§ **Aim of the exercise**: In the listing, turn the lines from the line with "Expand plus under" to the line with "This screenshot has" into a JSON list of strings, one string per line, with blank lines omitted. Leave the pictures out of your answer.

++++ Materials provided ++++

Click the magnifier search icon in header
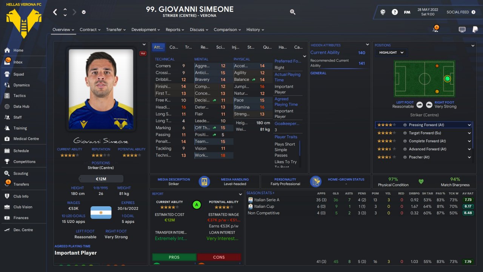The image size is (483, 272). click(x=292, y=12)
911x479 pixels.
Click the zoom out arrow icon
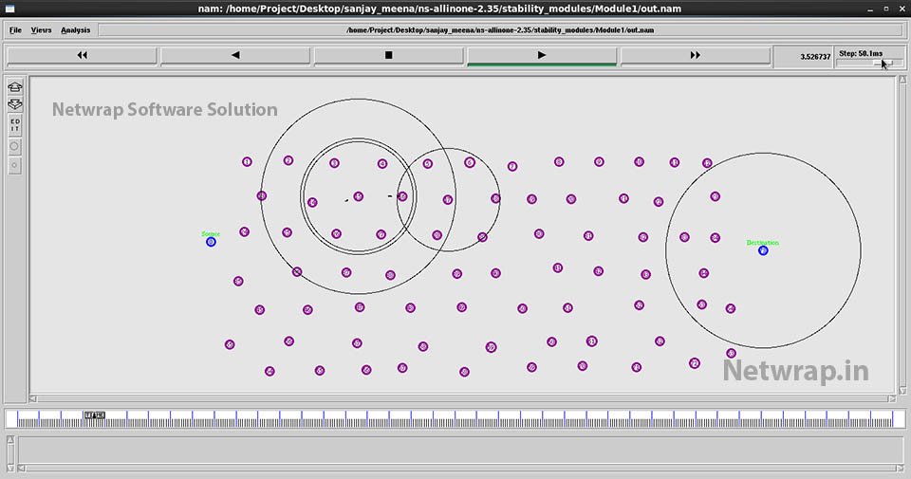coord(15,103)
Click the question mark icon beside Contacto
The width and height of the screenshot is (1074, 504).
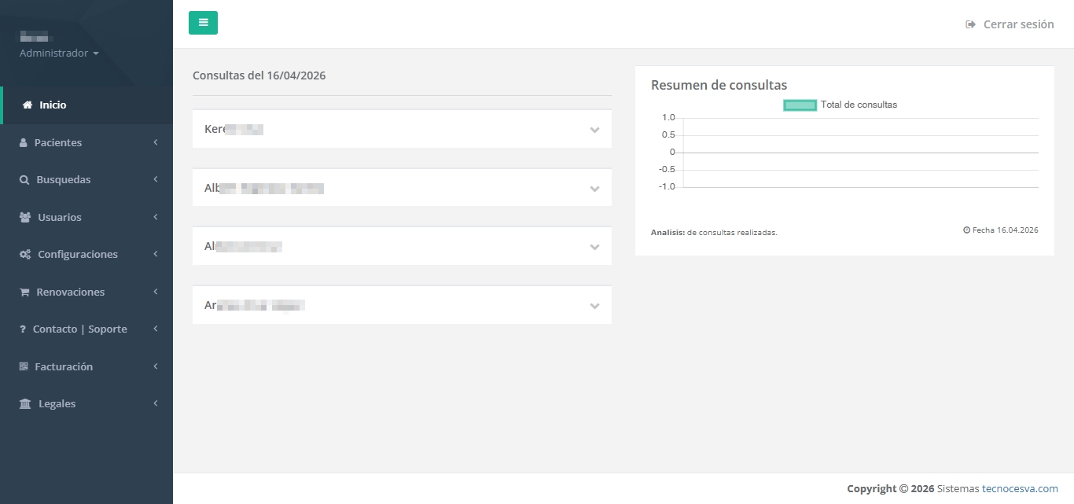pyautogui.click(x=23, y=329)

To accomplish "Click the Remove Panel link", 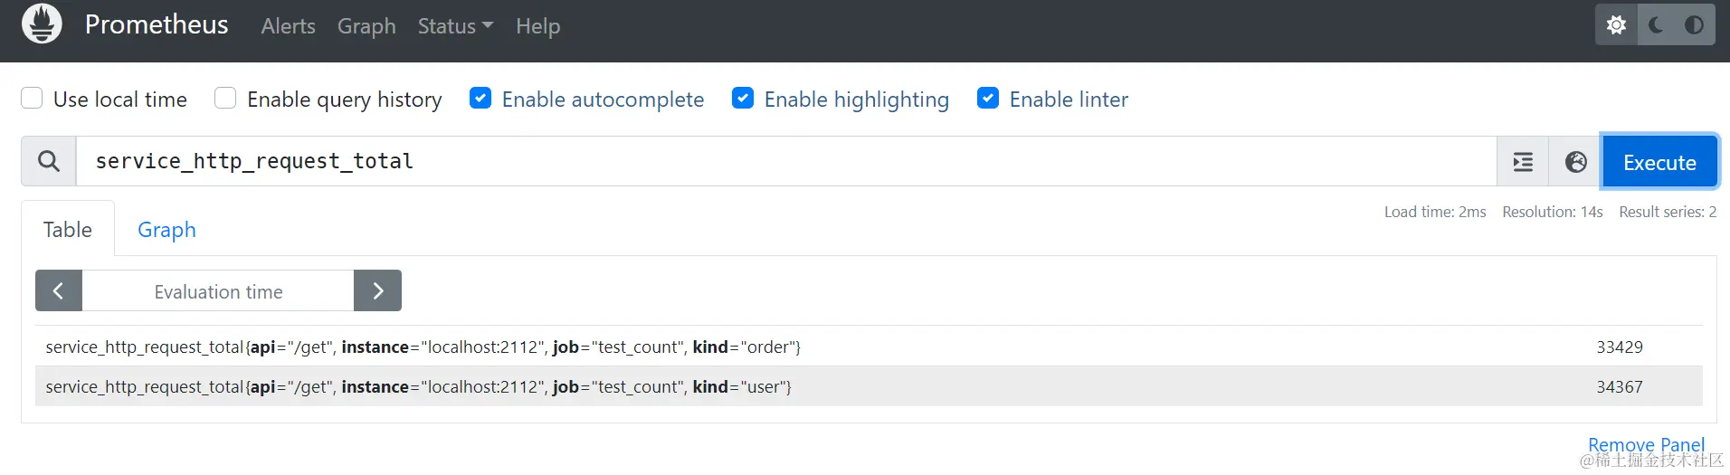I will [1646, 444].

++++
++++ Materials provided ++++

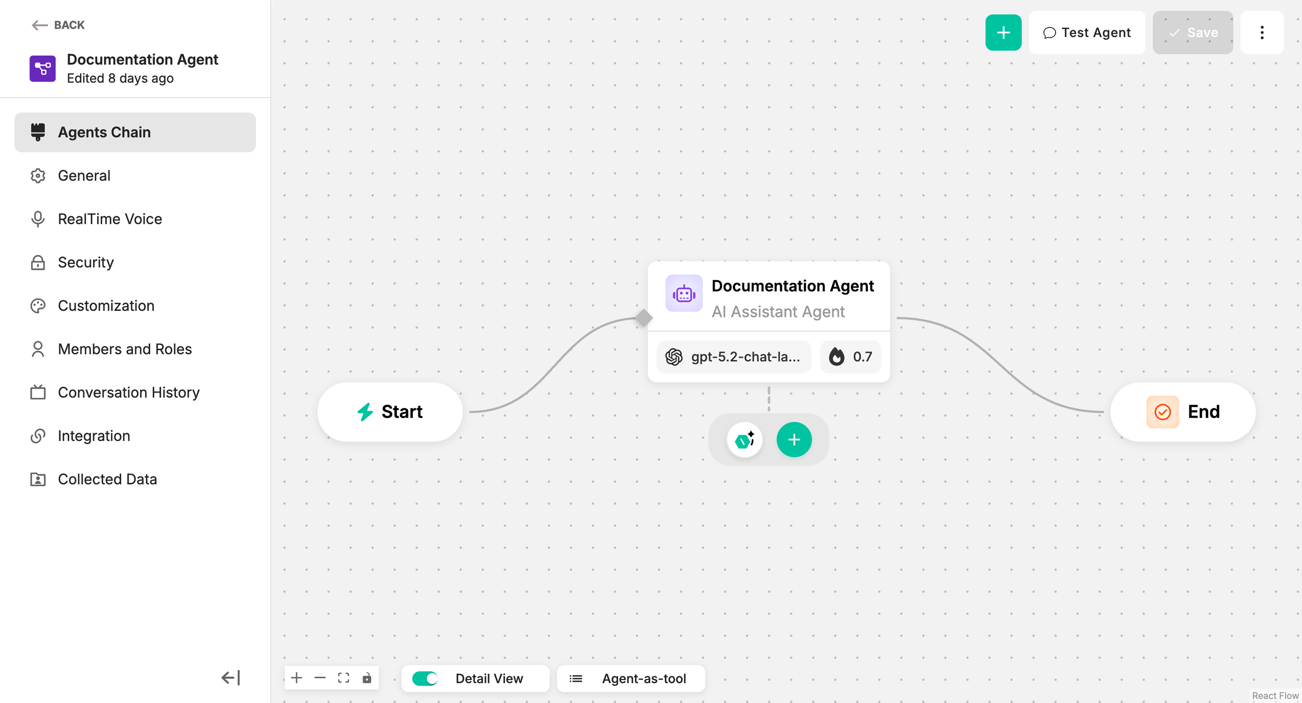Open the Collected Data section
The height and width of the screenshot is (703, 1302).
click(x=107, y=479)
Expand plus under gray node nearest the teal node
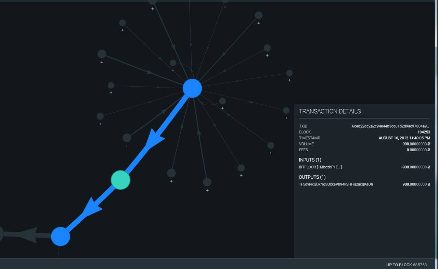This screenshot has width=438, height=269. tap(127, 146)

++++
++++ Materials provided ++++

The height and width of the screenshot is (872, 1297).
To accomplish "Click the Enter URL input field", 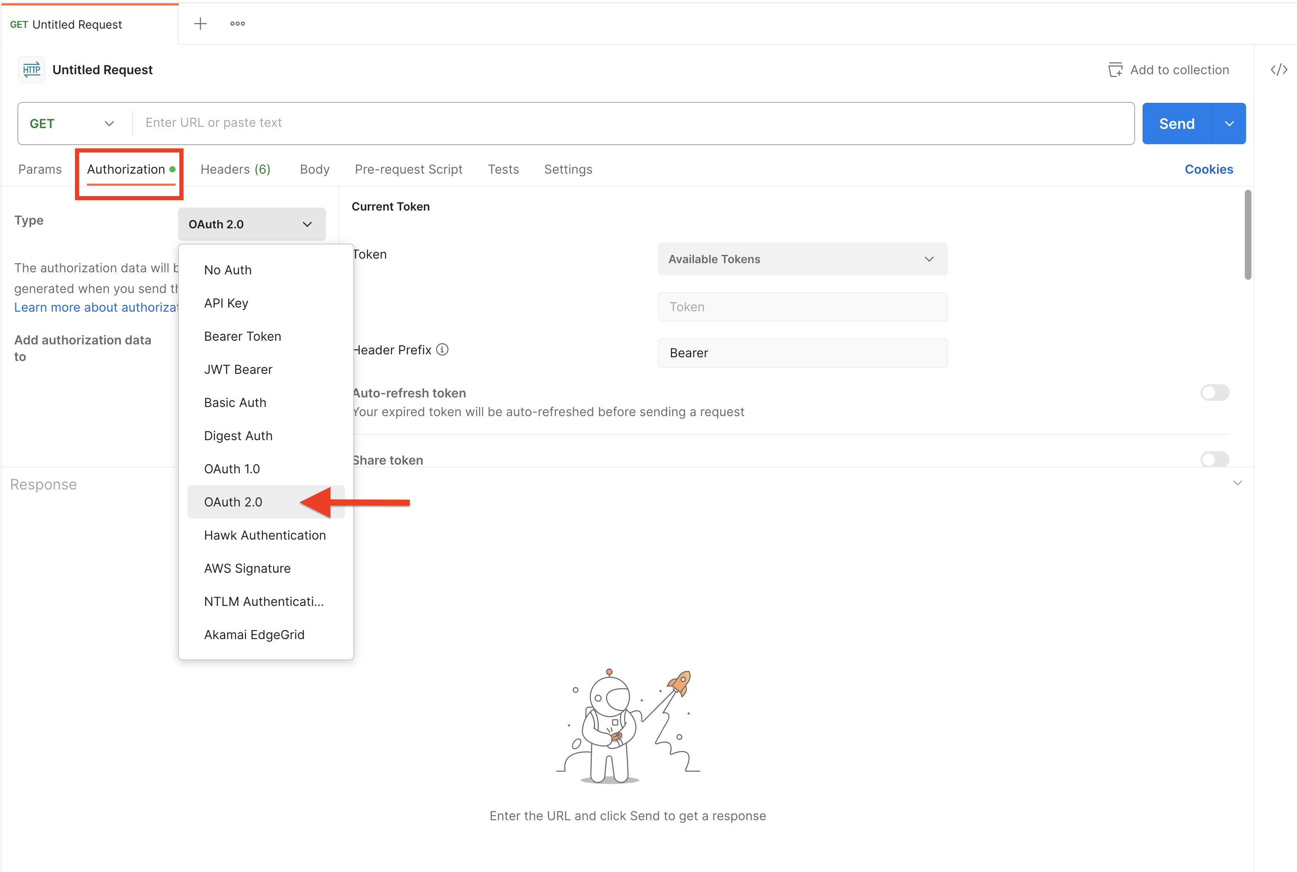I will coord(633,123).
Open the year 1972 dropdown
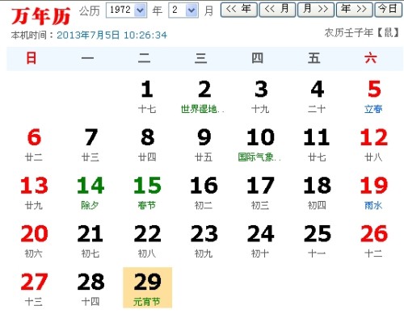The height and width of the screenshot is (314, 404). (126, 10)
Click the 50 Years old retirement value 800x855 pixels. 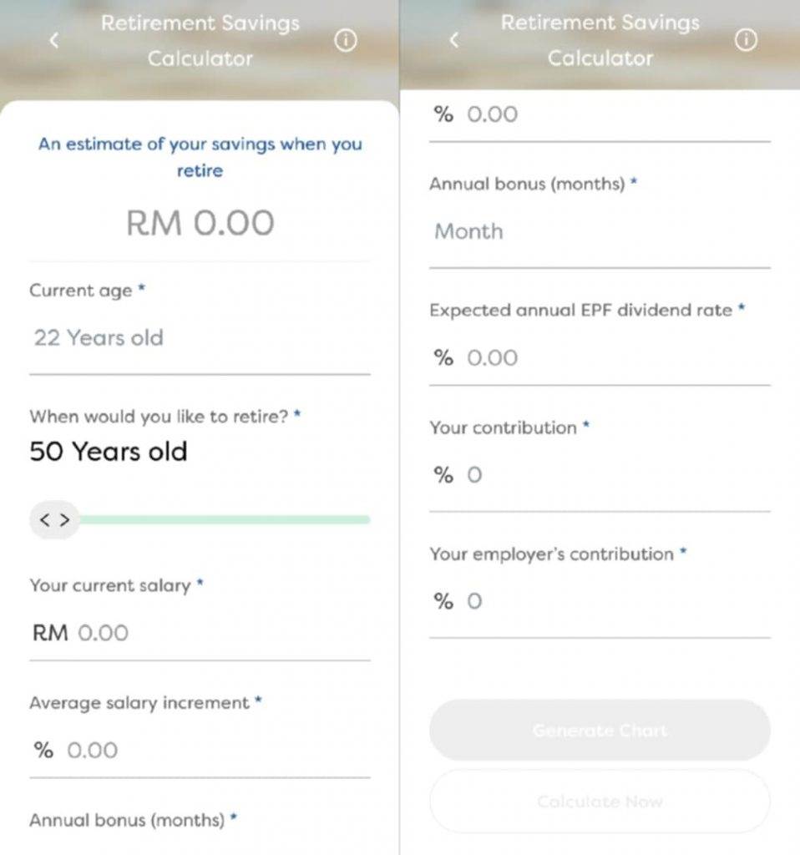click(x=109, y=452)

++++

§ **In response**:
[
  "Expand plus under gray node nearest the teal node",
  "This screenshot has width=438, height=269. tap(127, 146)"
]